-- RECORDS SHOWN follows --
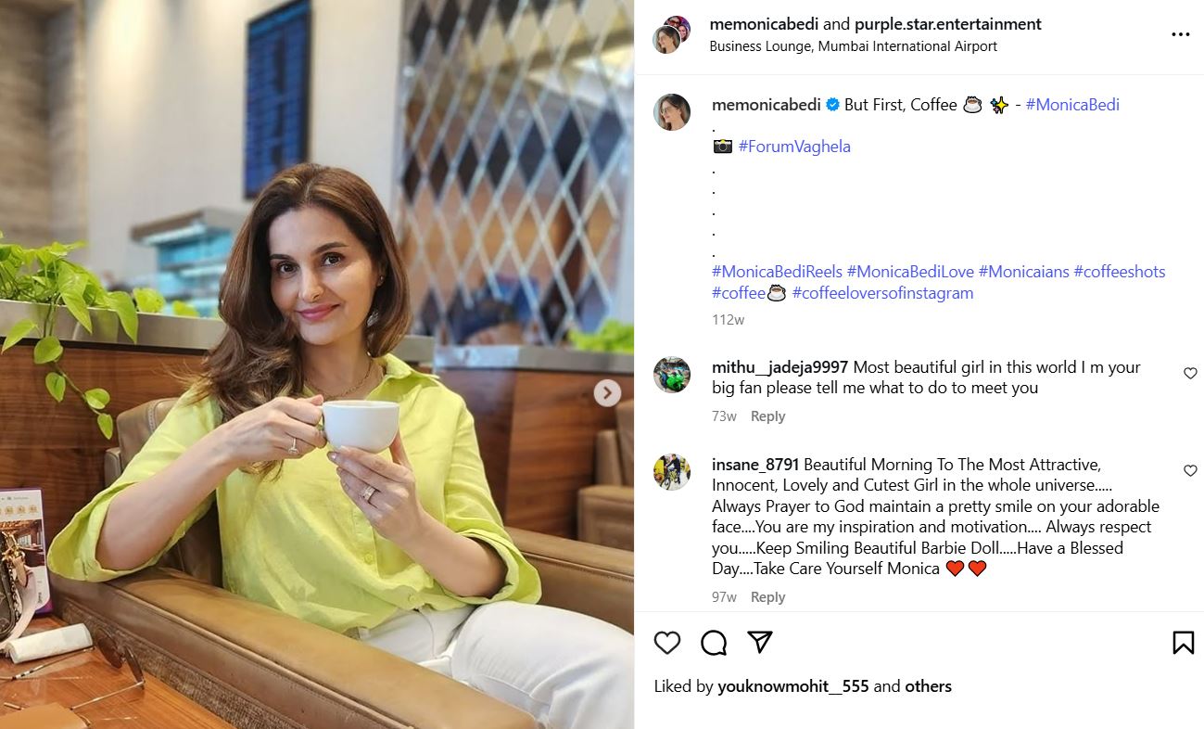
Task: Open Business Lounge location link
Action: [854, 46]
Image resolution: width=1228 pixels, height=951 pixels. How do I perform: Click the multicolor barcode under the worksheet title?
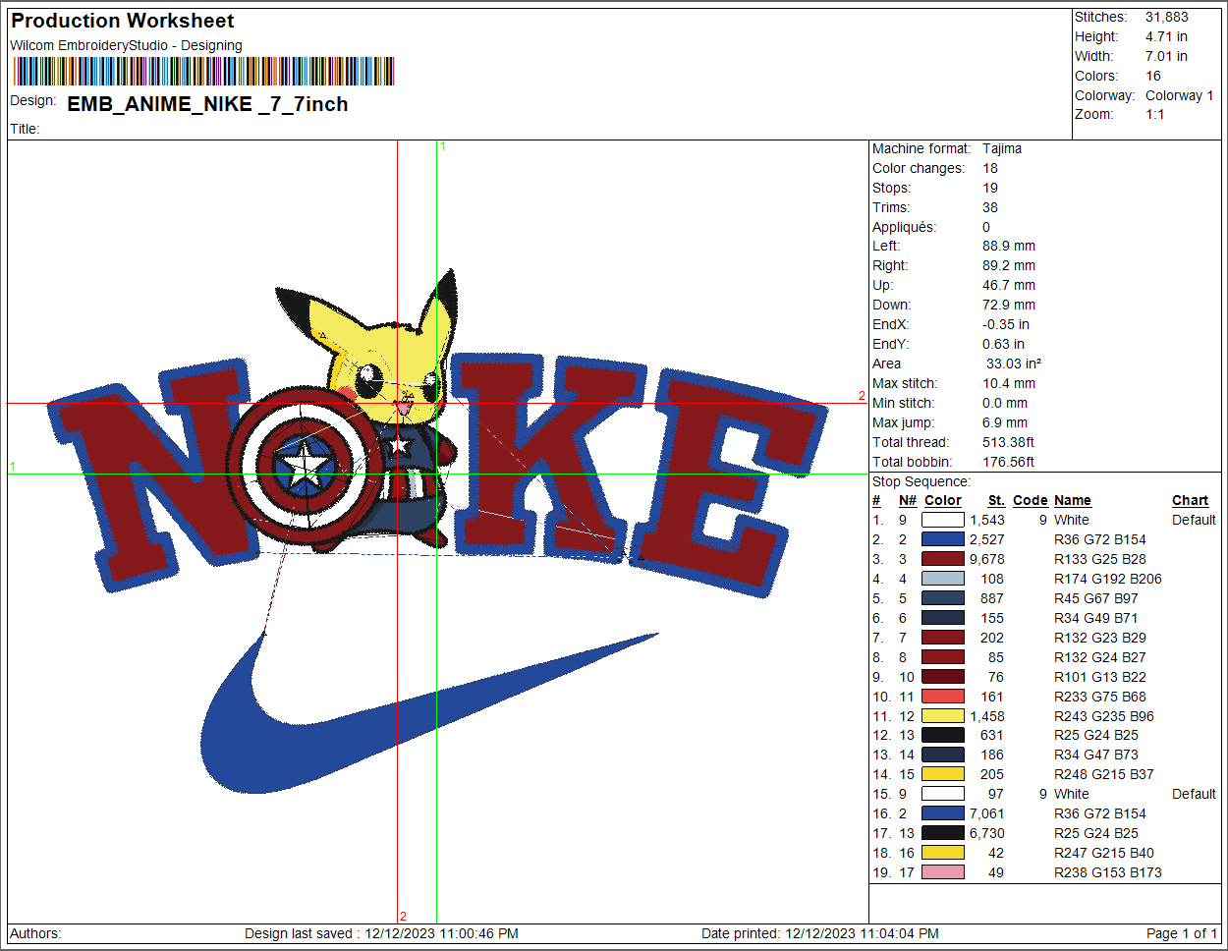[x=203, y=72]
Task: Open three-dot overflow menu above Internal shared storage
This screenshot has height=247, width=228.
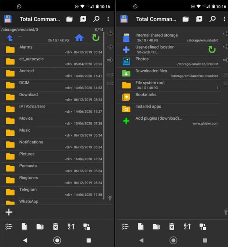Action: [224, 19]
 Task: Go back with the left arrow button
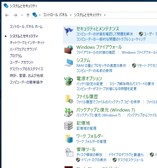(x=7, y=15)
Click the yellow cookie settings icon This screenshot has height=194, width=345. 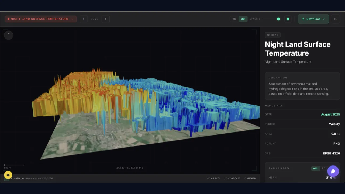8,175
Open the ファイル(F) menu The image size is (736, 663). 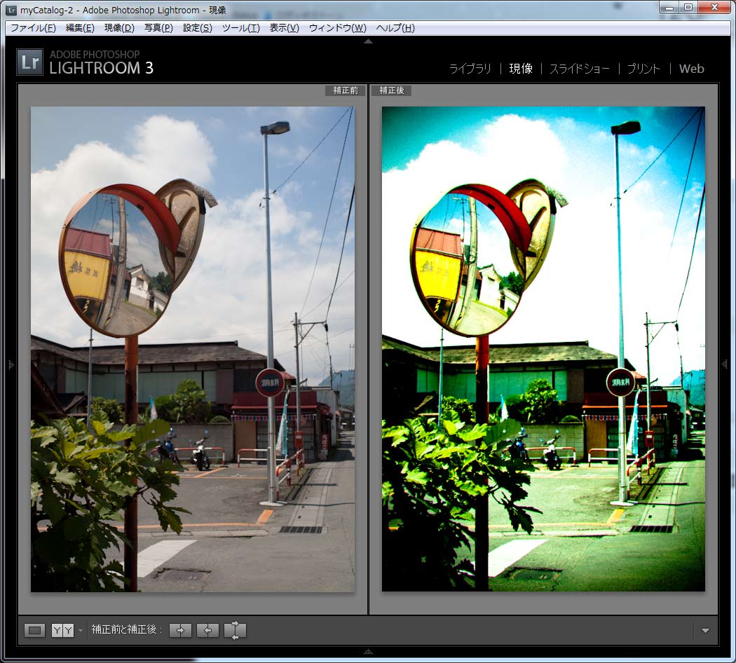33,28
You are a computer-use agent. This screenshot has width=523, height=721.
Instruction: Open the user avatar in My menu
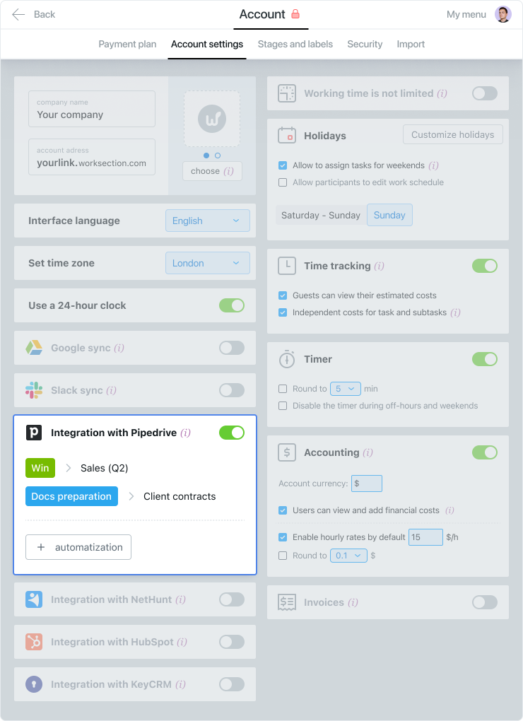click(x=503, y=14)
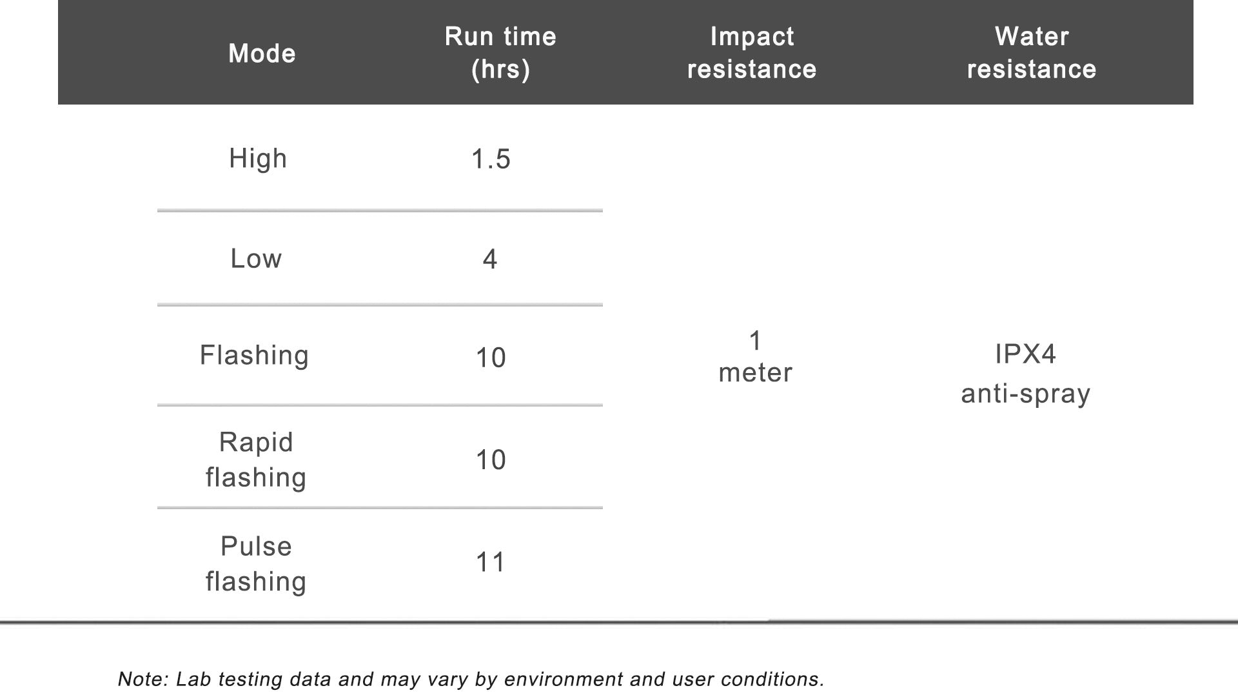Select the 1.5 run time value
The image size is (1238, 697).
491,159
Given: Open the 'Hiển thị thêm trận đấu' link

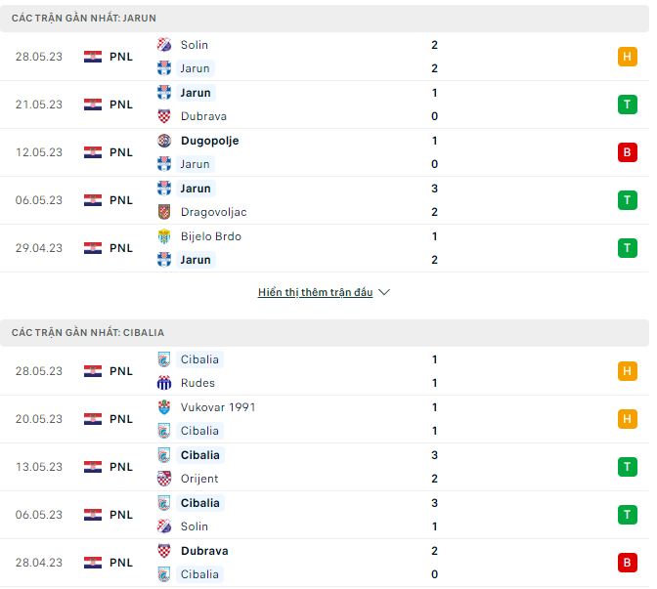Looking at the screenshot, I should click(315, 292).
-- RECORDS SHOWN concluded --
Write out again, word for word, the lines from the one holding "Instruction: Open the user avatar in My menu" through the final line of the listing, including both ends but no pictures.

SOLUTION TO THE PROBLEM
Instruction: Open the user avatar in My menu
click(x=503, y=14)
Select the 1.5 run time value
The image size is (1238, 697).
491,159
Given: Open the 'Hiển thị thêm trận đấu' link

Looking at the screenshot, I should click(315, 292).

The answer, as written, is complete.